Simple/basic/limited/incomplete benchmark for operations on tabular data (aggregates and joins)

For structured/tabular/relational data most transformations for data analysis are based on a few primitives. Computationally, aggregates and joins are taking the majority of time. This project aims at a minimal benchmark of various tools (statistical software, databases etc.) for working with tabular data of moderately large sizes (but still within the reach of interactive data analysis - response times of a few seconds on commodity hardware).

Tools

The tools analysed are:

Statistical software: R (dplyr, data.table) and Python (pandas)
Databases (MySQL, PostgreSQL)
Analytical databases (3 MPP/columnar stores)
"Big data" systems (Hive, Impala, Spark)

Update: MapD open sourced their analytical database using GPUs, which should be a new class here.

All but the analytical databases are open source.
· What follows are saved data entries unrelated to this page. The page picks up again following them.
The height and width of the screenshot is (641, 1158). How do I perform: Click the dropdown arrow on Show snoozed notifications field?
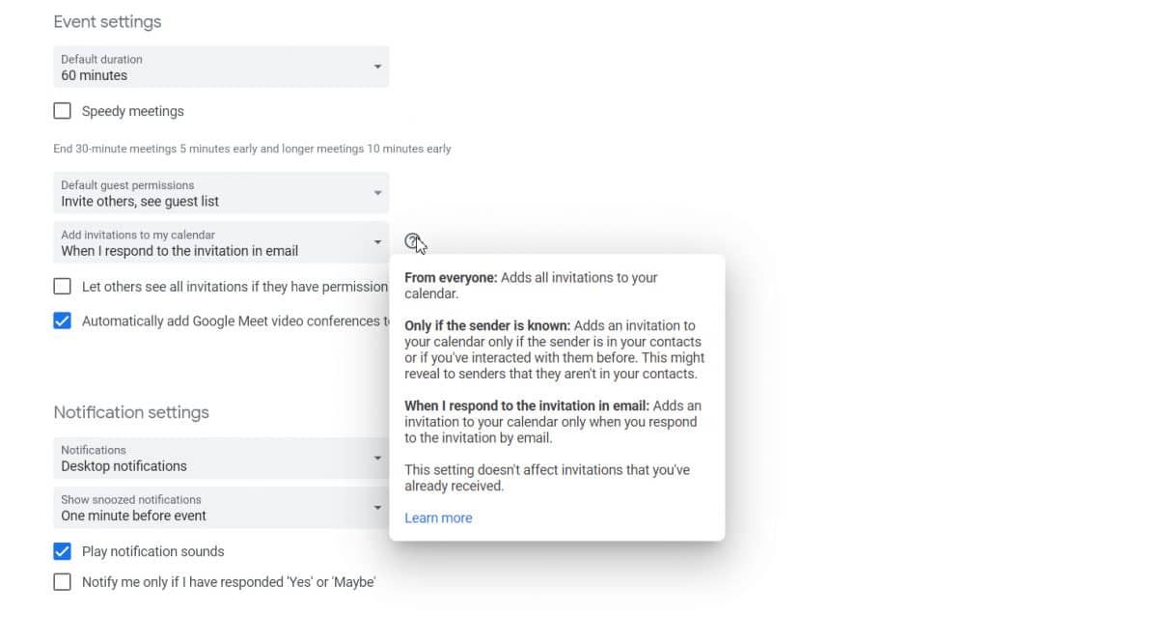tap(377, 507)
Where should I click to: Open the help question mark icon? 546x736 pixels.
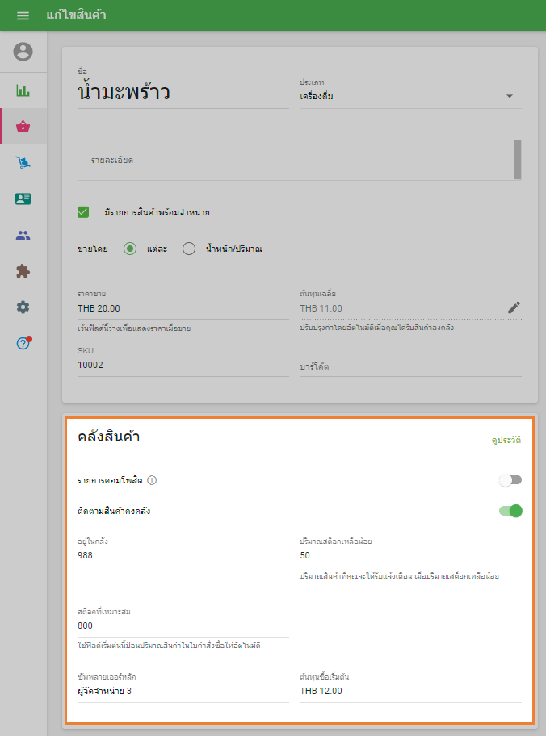(x=23, y=343)
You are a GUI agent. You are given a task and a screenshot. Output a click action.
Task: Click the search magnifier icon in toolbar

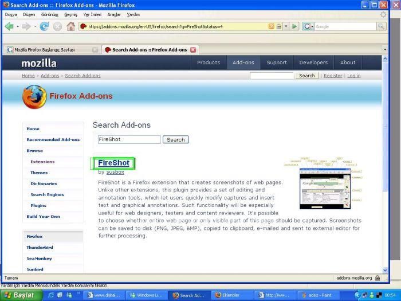[381, 26]
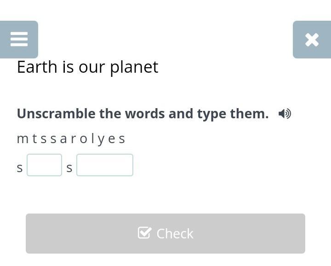The width and height of the screenshot is (331, 266).
Task: Click the scrambled letter 'e'
Action: [112, 139]
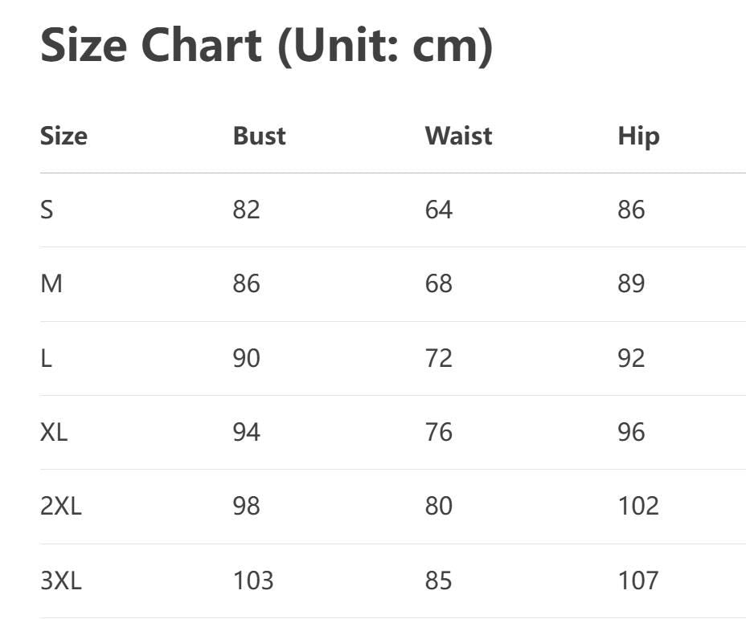This screenshot has width=746, height=619.
Task: Click hip value 92 for size L
Action: coord(631,358)

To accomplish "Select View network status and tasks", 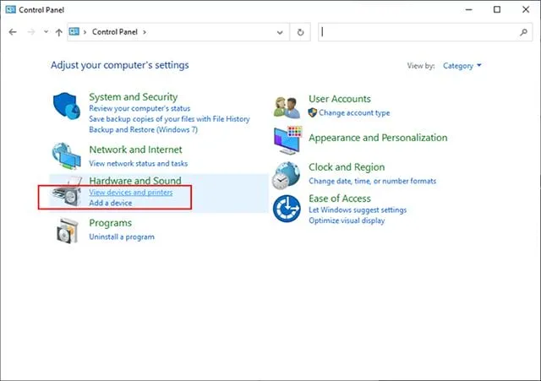I will click(x=139, y=163).
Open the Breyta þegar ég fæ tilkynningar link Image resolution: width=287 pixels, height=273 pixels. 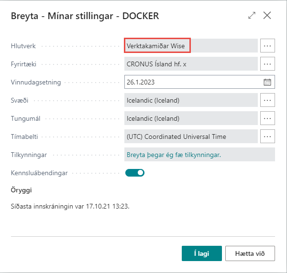pyautogui.click(x=174, y=155)
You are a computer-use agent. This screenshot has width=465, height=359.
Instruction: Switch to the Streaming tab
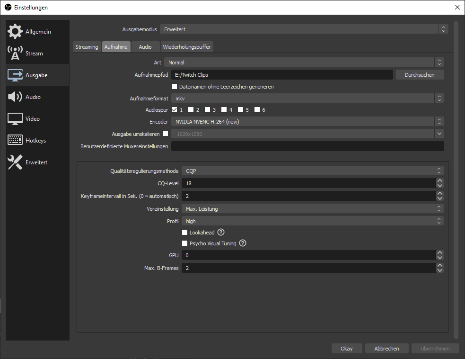pos(87,47)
The analytical databases have free (community) editions or inexpensive cloud offerings.

Update: @hannesmuehleisen submitted results for MonetDB, an analytical/columnar db that unlike all the above is open source.

Update: @JazzFan submitted results for another analytical db ("MPP-4" here)
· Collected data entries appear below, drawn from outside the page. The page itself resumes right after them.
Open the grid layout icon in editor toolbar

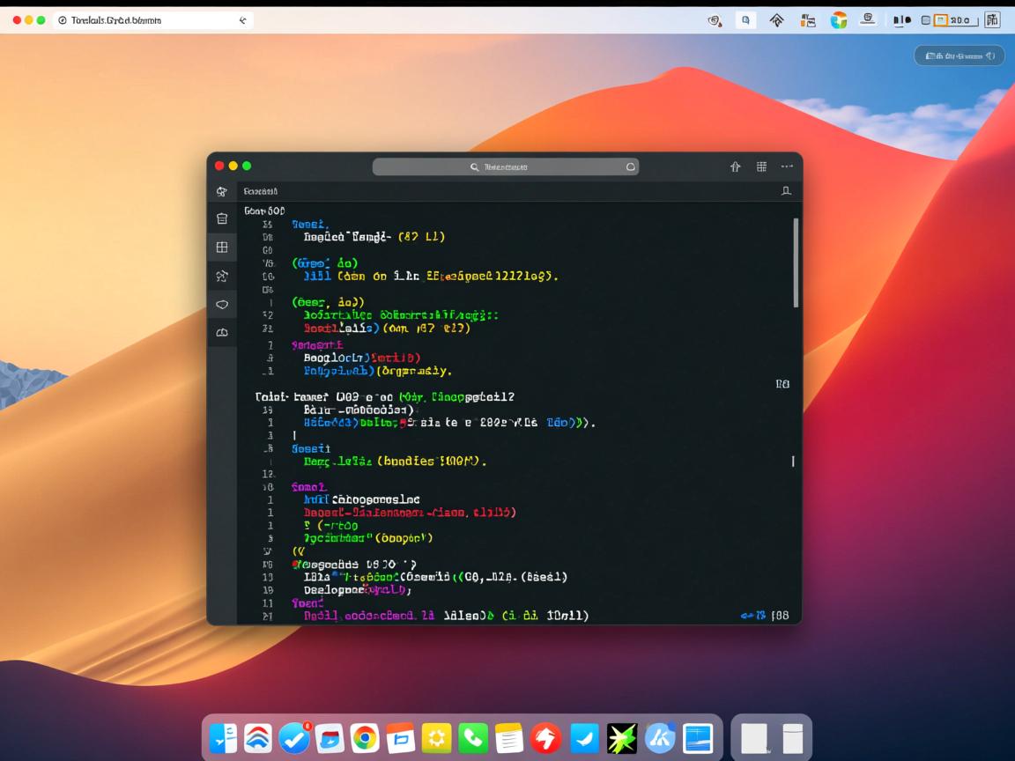click(761, 166)
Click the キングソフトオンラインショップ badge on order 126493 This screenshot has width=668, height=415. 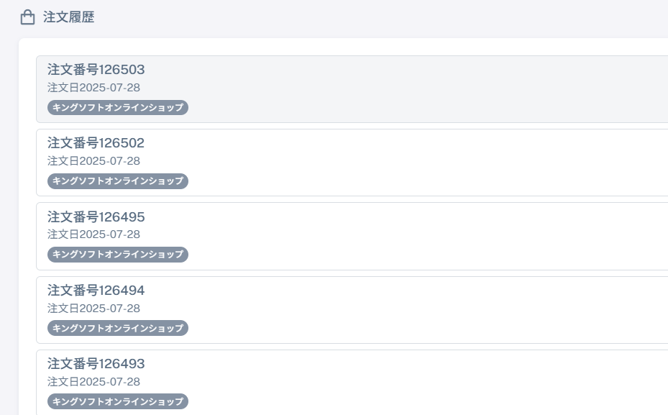click(118, 401)
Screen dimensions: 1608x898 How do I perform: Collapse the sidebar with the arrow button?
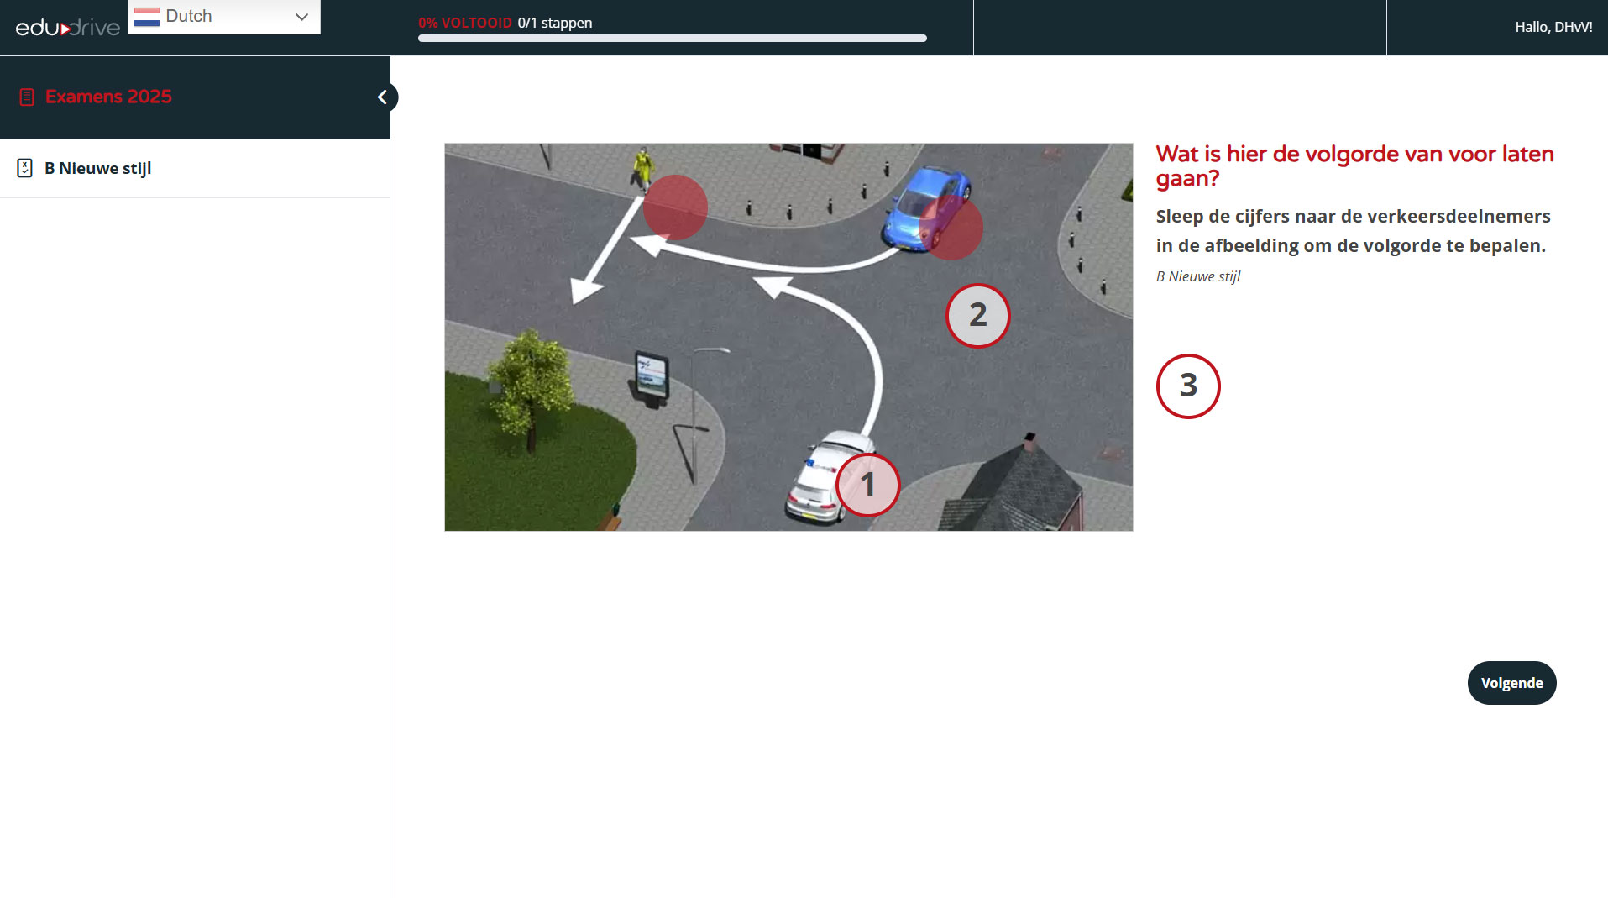[x=383, y=97]
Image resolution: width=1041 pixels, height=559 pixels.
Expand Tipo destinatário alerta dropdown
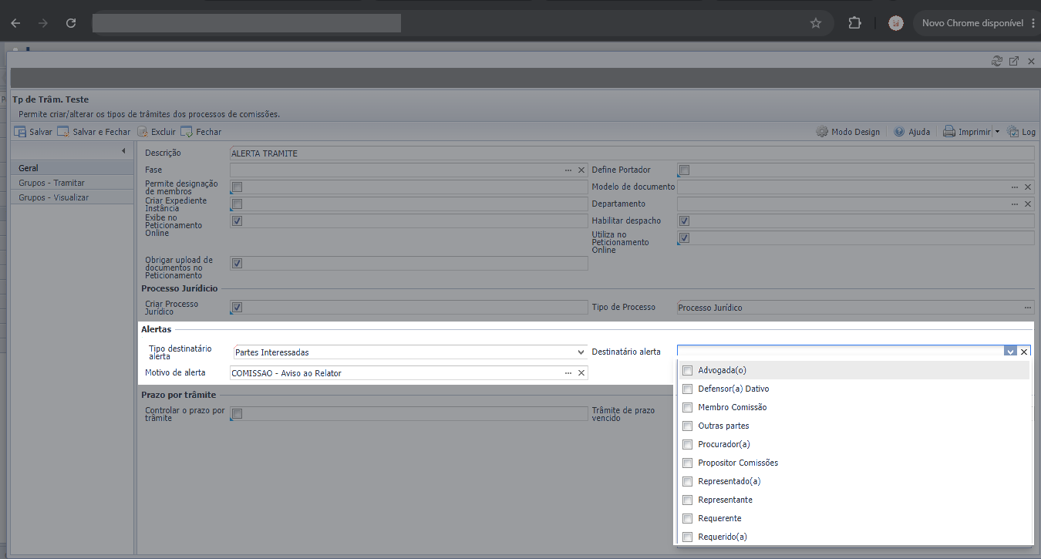pos(581,352)
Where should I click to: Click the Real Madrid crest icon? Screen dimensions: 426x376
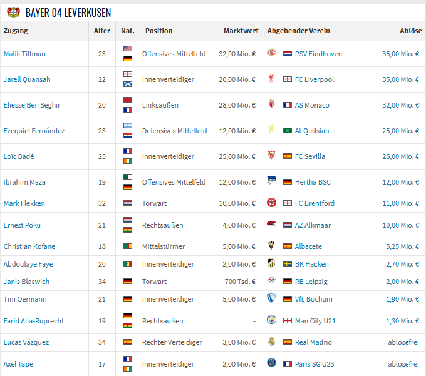[271, 342]
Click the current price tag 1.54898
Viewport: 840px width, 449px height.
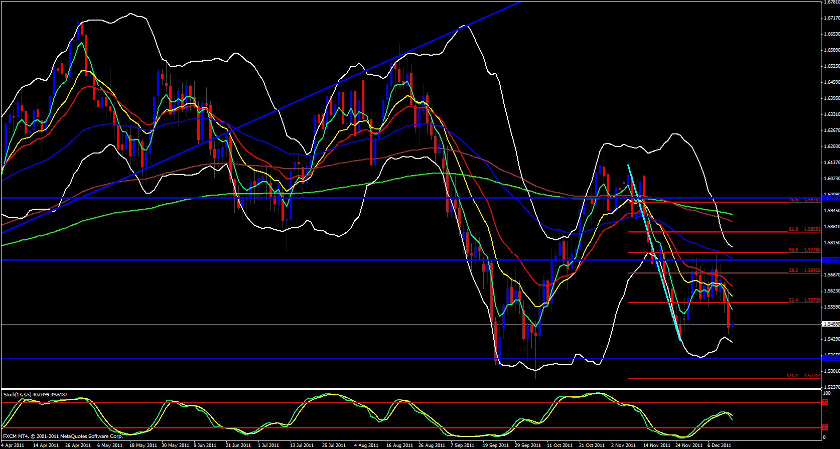point(831,324)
R/Python operate in memory and can integrate the tabular operations with rich visualization, statistical modeling etc. On the other hand, they are limited to data sizes that fit in RAM, run single-threaded, and unlike the other systems do not have a query optimizer.
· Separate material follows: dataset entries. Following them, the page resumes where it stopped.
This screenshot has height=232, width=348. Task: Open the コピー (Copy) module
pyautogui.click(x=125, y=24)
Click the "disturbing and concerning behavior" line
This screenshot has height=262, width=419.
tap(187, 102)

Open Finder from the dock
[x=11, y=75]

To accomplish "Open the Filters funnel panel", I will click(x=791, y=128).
MySQL/PostgreSQL have been designed for mixed OLTP/analytical workloads and while the database can use multiple cores to run different queries, any given query runs on one processor core only.

The analytical databases and the "big data" systems can scale-out to multiple nodes (and use all cores on them). The analytical (MPP) databases have parallel/shared-nothing architecture, columnar storage, compression and are specifically designed for large aggregations and joins.

Hive/Spark are based on the map-reduce paradigm, SQL operations are translated to map/shuffle/reduce primitives (Hive generates traditional Hadoop jobs, while Spark leverages in-memory architecture). Impala uses MPP-like technology to query data in HDFS (Hadoop's distributed file system).

Data

The data is randomly generated: one table d (x integer, y float) of 100 million rows for aggregation (x takes 1 million distinct values) and another table dm (x integer) of 1 million rows for the join only. (The larger table d is of ~2GB size in the CSV format and results in ~1GB usage when loaded in database or read in memory.)

Transformations

SQL query for aggregation:

select x, avg(y) as ym 
from d 
group by x
order by ym desc 
limit 5;

and for join:

select count(*) as cnt 
from d
inner join dm on d.x = dm.x;

Setup

The tests have been performed on a m3.2xlarge EC2 instance (8 cores, 30GB RAM) running Ubuntu 14.04. The queries have been run 2 times and the second time was recorded (warm run). In this case various caching mechanisms come into play and the data is effectively in RAM.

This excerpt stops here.